Sudan is a 1945 American Technicolor adventure film directed by John Rawlins and starring Maria Montez, Jon Hall and Turhan Bey.

It was the last film Montez made for over a year due to fights with Universal.

Plot
Young, lovely Naila becomes queen of the ancient Egyptian kingdom of Khemis when her father is killed in a slave revolt. Continuing her penchant for going incognito among the people, she seeks out rebel leader Herua. But through palace treachery, she herself is captured and enslaved. After various adventures, she finds herself rescued by (and attracted to) the very rebel she was seeking.

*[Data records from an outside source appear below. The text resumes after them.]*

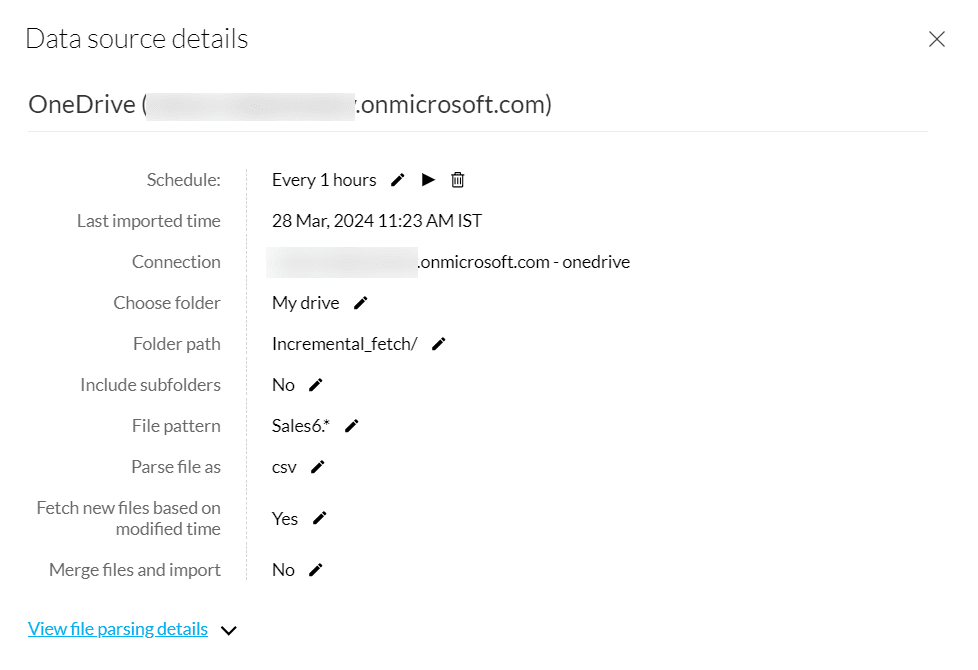Run the scheduled import now

point(428,180)
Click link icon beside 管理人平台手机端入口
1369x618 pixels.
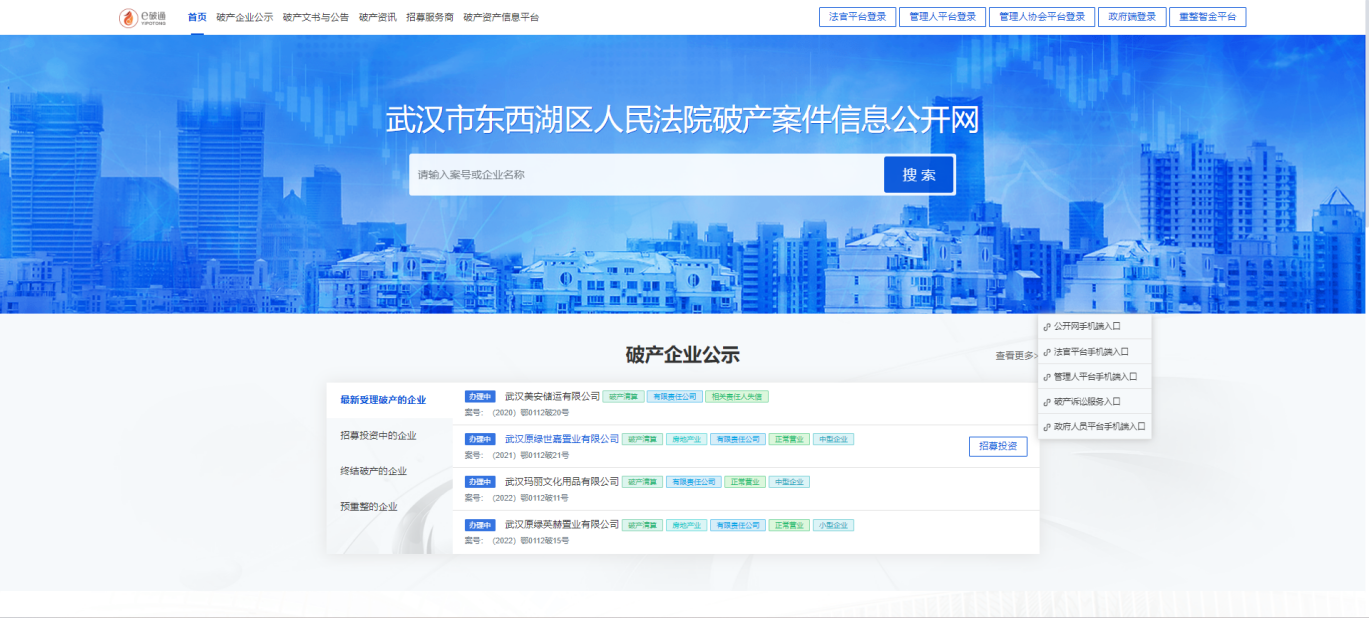(1047, 377)
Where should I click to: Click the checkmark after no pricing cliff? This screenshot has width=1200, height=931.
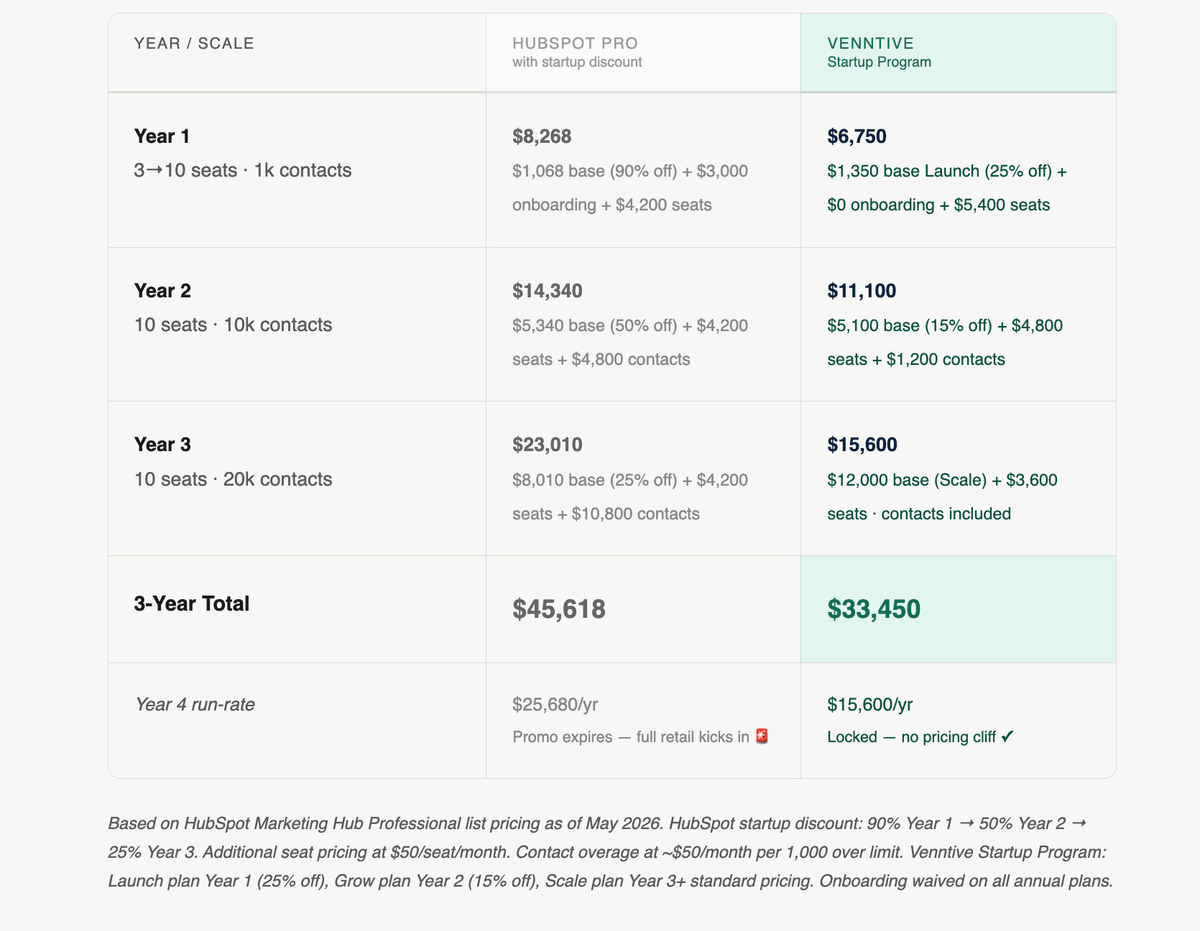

Will gratitude or revenge win out?

Cast
 Maria Montez as Queen Naila
 Jon Hall as Merab
 Turhan Bey as Herua
 Andy Devine as Nebka
 George Zucco as Horadef
 Robert Warwick as Maatet
 Philip Van Zandt as Setna (as Phil Van Zandt)
 Harry Cording as Uba
 George Lynn as Bata
 Charles Arnt as Khafre
 James Dime as a guard
 Tor Johnson as a slaver

Production
During development the film was called The Queen of the Nile. It was described as a "successor to Arabian Nights".

Production began in June 1944. In January of the following year the title was changed to Sudan.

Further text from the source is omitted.